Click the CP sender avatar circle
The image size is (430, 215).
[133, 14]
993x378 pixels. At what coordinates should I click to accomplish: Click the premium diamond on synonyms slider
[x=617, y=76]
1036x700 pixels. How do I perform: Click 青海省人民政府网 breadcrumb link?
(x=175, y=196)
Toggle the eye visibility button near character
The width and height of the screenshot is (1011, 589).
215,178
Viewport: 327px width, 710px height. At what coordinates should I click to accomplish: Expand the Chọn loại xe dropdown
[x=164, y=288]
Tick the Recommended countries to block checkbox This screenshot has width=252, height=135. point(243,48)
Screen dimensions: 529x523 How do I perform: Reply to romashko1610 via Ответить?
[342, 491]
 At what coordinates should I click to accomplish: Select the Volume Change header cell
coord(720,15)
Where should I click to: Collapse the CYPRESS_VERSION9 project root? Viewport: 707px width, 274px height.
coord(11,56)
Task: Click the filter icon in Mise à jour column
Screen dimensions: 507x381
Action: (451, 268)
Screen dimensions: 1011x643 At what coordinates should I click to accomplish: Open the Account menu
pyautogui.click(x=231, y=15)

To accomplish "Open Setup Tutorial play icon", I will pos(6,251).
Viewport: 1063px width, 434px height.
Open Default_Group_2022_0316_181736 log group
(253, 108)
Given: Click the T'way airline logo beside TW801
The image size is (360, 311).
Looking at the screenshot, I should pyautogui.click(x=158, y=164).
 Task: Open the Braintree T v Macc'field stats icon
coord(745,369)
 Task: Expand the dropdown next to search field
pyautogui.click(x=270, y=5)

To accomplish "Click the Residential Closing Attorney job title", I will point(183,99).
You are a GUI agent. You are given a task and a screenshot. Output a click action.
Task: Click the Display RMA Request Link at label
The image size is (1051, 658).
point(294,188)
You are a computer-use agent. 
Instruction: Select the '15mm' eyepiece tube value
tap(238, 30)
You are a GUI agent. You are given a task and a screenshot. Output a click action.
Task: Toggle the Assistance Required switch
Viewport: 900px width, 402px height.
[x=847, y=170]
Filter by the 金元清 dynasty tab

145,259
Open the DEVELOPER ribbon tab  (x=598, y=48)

◆ ◆ ◆ ◆ ◆

- [EXERCISE DETAILS]: Restate each of the records exactly, leaving nothing out.

- [ANSWER TO THE EXERCISE]:
Click the CP sender avatar circle
The image size is (430, 215).
[133, 14]
993x378 pixels. At what coordinates should I click to accomplish: Click the premium diamond on synonyms slider
[x=617, y=76]
1036x700 pixels. How do I perform: Click 青海省人民政府网 breadcrumb link?
(x=175, y=196)
Toggle the eye visibility button near character
The width and height of the screenshot is (1011, 589).
215,178
Viewport: 327px width, 710px height. At what coordinates should I click to accomplish: Expand the Chọn loại xe dropdown
[x=164, y=288]
Tick the Recommended countries to block checkbox This screenshot has width=252, height=135. point(243,48)
Screen dimensions: 529x523 How do I perform: Reply to romashko1610 via Ответить?
[342, 491]
 At what coordinates should I click to accomplish: Select the Volume Change header cell
coord(720,15)
Where should I click to: Collapse the CYPRESS_VERSION9 project root? Viewport: 707px width, 274px height.
coord(11,56)
Task: Click the filter icon in Mise à jour column
Screen dimensions: 507x381
Action: (451, 268)
Screen dimensions: 1011x643 At what coordinates should I click to accomplish: Open the Account menu
pyautogui.click(x=231, y=15)

To accomplish "Open Setup Tutorial play icon", I will pos(6,251).
Viewport: 1063px width, 434px height.
Open Default_Group_2022_0316_181736 log group
(253, 108)
Given: Click the T'way airline logo beside TW801
The image size is (360, 311).
Looking at the screenshot, I should pyautogui.click(x=158, y=164).
 Task: Open the Braintree T v Macc'field stats icon
coord(745,369)
 Task: Expand the dropdown next to search field
pyautogui.click(x=270, y=5)

To accomplish "Click the Residential Closing Attorney job title", I will point(183,99).
You are a GUI agent. You are given a task and a screenshot. Output a click action.
Task: Click the Display RMA Request Link at label
The image size is (1051, 658).
point(294,188)
You are a computer-use agent. 
Instruction: Select the '15mm' eyepiece tube value
tap(238, 30)
You are a GUI agent. You are given a task and a screenshot. Output a click action.
Task: Toggle the Assistance Required switch
Viewport: 900px width, 402px height.
[x=847, y=170]
Filter by the 金元清 dynasty tab

145,259
Open the DEVELOPER ribbon tab  (x=598, y=48)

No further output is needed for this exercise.